The defendant's argument that including facts as to how the plaintiff failed to comply with the prerequisites to filing suit under 42 U.S.C. § 2000e-5 and applicable regulations is subject to evidentiary development through discovery is not convincing. The defendant must have a good faith basis for asserting an affirmative defense, and if the defendant does not have the facts to assert that the plaintiff failed to comply with the prerequisites to filing suit under 42 U.S.C. § 2000e-5 at this time, not only is it unlikely to be uncovered through discovery but it also fails to fulfill the pleading requirements under Rule 9(c). Accordingly, affirmative defense eight is hereby STRICKEN.
Lastly, the plaintiff argues that affirmative defense eleven, which states that the “[d]efendant reserves the right to add or amend its affirmative defense as facts become known through discovery, ” is not an affirmative defense. The defendant acknowledges that it is not an affirmative defense but argues that it should not be struck because it serves to put the plaintiff on notice of the possibility of a further motion to amend pursuant to Rule 15(a).

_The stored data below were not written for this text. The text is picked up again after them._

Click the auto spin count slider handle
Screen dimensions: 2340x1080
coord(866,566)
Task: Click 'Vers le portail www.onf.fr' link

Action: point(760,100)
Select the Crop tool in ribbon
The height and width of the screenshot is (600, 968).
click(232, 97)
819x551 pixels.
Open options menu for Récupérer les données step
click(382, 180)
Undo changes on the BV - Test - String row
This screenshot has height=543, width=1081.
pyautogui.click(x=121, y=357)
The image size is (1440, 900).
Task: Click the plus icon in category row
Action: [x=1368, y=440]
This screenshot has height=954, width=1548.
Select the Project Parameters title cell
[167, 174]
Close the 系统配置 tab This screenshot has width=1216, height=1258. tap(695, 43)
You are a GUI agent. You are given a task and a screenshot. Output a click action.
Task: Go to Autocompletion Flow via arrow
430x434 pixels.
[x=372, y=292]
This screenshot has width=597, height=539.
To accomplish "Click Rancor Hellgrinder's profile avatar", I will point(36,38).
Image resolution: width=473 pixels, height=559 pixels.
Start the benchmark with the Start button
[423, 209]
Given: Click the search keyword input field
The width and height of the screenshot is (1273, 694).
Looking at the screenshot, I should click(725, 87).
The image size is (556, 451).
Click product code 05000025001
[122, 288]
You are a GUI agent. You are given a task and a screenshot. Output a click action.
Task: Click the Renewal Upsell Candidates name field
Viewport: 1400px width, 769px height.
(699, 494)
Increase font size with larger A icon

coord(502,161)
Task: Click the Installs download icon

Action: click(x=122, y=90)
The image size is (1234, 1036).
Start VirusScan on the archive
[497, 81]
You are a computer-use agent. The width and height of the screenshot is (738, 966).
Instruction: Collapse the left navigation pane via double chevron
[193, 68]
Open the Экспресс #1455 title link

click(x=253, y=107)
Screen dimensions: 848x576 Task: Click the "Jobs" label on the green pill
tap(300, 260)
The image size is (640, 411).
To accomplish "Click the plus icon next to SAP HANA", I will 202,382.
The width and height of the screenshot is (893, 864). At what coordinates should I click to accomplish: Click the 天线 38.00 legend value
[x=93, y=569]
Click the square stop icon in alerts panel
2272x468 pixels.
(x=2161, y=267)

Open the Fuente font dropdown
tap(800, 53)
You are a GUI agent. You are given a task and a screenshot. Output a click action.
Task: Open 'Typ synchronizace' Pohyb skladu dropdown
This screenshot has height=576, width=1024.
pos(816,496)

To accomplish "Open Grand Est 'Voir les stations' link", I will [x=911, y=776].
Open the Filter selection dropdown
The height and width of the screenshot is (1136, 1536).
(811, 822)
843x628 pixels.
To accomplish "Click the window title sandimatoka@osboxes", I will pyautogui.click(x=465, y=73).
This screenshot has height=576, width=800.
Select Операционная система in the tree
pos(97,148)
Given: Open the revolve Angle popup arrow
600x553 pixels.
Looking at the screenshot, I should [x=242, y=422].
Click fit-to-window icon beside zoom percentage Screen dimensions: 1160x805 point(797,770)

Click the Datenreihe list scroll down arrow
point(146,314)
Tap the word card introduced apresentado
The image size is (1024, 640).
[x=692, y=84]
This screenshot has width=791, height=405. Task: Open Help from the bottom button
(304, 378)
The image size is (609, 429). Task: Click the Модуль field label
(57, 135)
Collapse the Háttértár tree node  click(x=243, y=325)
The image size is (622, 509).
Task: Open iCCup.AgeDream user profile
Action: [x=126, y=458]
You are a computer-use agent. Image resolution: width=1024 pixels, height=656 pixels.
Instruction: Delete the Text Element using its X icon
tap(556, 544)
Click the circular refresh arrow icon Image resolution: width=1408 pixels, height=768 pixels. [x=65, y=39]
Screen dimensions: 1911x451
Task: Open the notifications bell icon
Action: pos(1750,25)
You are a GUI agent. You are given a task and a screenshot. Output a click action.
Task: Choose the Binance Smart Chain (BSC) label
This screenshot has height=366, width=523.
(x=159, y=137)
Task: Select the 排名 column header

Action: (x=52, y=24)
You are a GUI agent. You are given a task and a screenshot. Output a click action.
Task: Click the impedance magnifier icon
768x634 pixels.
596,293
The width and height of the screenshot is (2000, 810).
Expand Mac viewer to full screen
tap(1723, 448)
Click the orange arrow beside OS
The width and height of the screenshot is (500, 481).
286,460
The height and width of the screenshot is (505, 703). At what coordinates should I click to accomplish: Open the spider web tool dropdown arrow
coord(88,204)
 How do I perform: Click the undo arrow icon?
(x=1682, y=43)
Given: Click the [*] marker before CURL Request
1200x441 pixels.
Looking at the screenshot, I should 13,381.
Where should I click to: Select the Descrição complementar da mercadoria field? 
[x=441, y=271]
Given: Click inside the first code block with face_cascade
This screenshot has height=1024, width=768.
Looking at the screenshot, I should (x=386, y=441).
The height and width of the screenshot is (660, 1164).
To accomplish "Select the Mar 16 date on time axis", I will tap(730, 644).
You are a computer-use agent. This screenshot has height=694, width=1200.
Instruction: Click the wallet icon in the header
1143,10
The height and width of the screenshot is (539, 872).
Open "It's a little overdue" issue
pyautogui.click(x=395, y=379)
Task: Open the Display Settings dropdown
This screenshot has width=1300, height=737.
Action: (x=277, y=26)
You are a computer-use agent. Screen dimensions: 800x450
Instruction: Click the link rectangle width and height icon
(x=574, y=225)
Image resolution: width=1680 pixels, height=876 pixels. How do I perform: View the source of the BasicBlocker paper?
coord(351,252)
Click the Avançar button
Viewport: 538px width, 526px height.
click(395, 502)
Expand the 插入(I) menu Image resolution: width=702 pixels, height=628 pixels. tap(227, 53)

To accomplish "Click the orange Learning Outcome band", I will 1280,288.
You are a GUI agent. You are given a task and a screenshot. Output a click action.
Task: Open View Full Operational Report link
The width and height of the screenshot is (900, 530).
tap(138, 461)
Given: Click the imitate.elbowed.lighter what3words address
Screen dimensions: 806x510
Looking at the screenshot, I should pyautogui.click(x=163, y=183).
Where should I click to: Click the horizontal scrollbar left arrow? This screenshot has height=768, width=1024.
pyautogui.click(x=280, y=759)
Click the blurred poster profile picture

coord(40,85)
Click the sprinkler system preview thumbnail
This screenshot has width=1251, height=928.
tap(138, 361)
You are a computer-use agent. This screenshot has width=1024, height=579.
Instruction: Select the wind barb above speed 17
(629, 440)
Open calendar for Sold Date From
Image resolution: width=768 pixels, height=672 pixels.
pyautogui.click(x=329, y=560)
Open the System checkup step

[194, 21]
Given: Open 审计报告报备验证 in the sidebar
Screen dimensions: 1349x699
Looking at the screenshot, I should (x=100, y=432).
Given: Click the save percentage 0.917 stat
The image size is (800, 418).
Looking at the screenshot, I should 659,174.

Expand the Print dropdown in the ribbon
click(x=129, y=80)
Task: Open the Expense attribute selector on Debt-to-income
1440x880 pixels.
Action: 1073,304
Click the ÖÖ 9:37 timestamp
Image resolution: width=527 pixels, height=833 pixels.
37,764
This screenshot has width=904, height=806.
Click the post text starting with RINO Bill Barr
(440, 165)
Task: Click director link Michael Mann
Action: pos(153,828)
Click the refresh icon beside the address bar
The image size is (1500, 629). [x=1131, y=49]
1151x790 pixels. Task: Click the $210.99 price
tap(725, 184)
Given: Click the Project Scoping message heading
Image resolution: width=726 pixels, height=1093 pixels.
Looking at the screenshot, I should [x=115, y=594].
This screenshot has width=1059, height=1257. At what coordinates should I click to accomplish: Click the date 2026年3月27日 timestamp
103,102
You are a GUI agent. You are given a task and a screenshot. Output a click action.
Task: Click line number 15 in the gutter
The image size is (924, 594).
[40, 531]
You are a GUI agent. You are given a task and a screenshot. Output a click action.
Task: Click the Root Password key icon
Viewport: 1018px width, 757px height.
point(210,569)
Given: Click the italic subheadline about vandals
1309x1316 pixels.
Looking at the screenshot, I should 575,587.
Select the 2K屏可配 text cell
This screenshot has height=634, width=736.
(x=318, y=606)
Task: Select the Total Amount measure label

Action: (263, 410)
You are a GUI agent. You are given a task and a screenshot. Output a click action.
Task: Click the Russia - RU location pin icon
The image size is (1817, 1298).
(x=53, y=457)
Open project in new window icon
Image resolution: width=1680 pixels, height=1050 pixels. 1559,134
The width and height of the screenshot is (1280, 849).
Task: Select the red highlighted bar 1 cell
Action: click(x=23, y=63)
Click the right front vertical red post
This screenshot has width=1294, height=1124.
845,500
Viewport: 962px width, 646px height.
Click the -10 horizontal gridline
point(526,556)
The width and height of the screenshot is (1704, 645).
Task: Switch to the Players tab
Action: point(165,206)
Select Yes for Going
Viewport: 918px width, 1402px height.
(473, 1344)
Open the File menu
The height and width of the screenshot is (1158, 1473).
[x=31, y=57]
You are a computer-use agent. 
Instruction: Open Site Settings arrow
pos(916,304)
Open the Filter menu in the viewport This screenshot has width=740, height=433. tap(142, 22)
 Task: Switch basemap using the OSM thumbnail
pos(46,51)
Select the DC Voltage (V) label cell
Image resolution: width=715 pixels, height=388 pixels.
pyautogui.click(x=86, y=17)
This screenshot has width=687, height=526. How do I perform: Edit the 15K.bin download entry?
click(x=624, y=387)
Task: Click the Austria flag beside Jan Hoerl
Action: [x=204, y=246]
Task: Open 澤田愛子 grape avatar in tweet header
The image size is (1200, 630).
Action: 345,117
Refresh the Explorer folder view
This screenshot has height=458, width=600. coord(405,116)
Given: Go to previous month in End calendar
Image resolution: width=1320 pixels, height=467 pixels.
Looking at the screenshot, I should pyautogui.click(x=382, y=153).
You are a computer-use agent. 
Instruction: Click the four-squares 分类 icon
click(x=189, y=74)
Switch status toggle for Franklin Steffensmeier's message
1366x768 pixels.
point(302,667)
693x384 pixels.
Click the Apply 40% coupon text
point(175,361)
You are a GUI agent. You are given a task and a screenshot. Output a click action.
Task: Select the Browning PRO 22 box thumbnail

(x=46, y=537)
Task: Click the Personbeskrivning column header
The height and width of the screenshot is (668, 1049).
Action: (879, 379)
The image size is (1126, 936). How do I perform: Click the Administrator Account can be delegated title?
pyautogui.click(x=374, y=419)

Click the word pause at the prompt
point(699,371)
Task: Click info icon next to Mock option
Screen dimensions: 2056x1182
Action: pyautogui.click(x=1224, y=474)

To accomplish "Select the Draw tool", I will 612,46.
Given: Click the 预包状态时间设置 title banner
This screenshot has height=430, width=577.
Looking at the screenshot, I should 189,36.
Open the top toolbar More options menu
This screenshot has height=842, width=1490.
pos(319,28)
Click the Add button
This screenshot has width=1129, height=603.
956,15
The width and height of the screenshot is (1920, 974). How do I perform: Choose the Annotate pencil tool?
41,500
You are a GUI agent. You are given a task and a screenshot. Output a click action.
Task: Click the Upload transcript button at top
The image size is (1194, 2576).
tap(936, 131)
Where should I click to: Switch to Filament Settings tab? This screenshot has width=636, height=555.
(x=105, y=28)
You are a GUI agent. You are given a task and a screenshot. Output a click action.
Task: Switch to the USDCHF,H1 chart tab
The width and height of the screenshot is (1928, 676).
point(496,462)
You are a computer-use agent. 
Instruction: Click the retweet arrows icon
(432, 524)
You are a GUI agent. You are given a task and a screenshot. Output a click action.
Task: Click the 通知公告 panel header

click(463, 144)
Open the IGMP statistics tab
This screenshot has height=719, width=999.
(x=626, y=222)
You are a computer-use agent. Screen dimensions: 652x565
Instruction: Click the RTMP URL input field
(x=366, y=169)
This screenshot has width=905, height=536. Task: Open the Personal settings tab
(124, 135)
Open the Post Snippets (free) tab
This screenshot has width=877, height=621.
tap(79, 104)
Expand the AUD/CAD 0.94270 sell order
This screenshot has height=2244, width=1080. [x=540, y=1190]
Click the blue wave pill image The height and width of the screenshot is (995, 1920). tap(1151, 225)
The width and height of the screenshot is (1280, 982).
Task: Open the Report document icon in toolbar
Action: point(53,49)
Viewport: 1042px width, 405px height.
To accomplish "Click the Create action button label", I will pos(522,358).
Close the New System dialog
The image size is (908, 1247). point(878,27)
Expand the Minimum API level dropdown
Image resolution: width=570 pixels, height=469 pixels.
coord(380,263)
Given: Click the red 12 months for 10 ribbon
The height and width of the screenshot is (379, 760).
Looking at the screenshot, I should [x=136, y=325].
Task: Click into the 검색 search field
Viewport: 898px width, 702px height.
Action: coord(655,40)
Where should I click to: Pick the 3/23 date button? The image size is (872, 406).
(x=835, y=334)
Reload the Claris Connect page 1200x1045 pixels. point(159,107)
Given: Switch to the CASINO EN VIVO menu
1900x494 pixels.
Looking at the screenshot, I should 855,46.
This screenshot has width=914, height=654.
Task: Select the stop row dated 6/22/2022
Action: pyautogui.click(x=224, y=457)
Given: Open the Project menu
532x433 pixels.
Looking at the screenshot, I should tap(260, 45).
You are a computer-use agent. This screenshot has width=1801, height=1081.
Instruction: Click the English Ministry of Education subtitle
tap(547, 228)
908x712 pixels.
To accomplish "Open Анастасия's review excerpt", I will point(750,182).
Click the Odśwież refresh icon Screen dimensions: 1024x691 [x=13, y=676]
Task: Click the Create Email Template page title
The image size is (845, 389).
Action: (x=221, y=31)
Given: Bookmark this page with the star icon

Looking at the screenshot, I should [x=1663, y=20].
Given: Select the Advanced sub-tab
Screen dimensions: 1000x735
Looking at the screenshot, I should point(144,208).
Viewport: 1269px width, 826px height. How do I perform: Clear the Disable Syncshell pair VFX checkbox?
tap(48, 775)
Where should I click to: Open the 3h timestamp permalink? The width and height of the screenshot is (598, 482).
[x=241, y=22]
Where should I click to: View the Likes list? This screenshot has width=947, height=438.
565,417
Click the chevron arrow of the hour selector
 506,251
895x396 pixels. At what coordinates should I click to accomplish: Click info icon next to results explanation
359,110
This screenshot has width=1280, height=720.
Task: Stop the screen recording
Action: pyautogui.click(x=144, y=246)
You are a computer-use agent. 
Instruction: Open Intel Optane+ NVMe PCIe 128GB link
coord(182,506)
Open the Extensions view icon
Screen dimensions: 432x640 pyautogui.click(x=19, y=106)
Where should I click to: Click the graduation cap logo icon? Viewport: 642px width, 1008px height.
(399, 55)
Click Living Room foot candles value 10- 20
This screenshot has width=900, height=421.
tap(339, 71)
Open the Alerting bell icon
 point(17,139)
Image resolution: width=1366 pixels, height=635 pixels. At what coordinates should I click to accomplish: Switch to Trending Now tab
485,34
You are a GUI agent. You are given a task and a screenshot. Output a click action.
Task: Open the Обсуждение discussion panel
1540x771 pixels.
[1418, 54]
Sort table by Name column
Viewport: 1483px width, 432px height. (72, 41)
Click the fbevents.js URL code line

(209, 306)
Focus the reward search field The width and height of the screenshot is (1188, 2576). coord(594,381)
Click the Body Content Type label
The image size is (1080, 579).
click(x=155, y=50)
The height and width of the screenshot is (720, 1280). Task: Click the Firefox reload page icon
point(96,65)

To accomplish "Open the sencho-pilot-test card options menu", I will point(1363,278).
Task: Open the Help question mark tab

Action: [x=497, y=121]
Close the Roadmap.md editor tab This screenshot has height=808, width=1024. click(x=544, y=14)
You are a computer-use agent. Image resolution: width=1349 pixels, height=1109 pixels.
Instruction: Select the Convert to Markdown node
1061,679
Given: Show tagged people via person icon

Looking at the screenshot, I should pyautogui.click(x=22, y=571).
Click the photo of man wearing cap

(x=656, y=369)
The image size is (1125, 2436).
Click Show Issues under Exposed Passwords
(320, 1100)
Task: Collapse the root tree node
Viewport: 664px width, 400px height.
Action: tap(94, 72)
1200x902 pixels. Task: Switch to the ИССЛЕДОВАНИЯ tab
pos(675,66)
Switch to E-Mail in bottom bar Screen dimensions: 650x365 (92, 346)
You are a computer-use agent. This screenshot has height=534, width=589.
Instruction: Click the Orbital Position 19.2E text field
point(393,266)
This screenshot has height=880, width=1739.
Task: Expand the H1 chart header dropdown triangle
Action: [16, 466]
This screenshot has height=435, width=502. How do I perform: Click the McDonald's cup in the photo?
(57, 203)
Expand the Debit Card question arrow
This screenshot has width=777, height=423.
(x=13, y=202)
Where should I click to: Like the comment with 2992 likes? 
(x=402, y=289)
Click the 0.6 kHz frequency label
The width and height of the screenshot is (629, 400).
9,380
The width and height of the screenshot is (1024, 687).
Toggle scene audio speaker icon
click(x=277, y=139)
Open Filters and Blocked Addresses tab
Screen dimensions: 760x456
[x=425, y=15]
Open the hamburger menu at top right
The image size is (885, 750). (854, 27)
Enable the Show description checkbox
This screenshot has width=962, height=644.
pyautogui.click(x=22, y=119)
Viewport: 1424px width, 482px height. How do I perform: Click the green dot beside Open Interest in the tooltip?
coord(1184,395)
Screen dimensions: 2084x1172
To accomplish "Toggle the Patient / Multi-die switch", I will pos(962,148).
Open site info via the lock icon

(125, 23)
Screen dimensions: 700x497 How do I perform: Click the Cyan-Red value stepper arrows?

A reservation to assert additional affirmative defenses is not an affirmative defense. See McDowell
, 2015 WL 2131606, at *2. The parties may request leave of court to amend their pleadings in the future. Federal Rule of Civil Procedure 15. Accordingly, the court STRIKES affirmative defense eleven.
For the foregoing reasons the Plaintiff's Motion to Strike Affirmative Defenses Nos. 1-4, 7-8, and 11 [DE 18] is GRANTED.